Hands-on research experiences for undergraduates offer unique active-learning experiences with real-world questions. These experiences create communities and improve 4-year graduation rates. They may also help create a student body and alumni population that recognize the importance of the research mission of large R1 universities.

The limiting factor has been our ability to scale these research opportunities to serve large numbers of students in a meaningful way. Course-based approaches have been successful but reach a small fraction of our undergraduates. Many faculty see undergraduate involvement in their research as valuable to the students but too costly in time relative to benefit to their research program. We need to make it easier for faculty to enable these kinds of experiences.

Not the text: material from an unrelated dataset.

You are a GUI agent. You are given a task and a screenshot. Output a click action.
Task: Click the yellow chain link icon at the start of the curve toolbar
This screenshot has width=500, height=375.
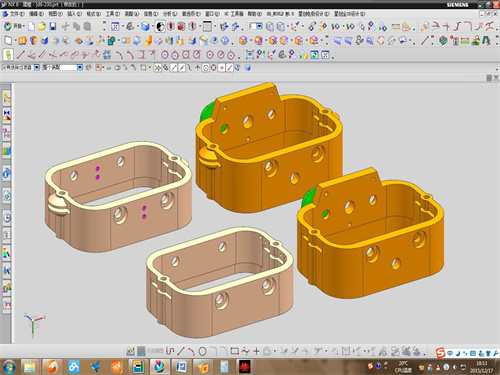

Quantitative, analytical skill sets and the “curiosity to question” are vital in our economy of ideas but can be challenging to teach. One way to scale these experiences is for graduate students to be mentors or research collaborators with involved undergraduates. However, graduate students often do not receive training in appropriate and ethical research mentorship. My project creates a research methods, data analysis and visualization course framework that simultaneously trains graduate students in research mentorship.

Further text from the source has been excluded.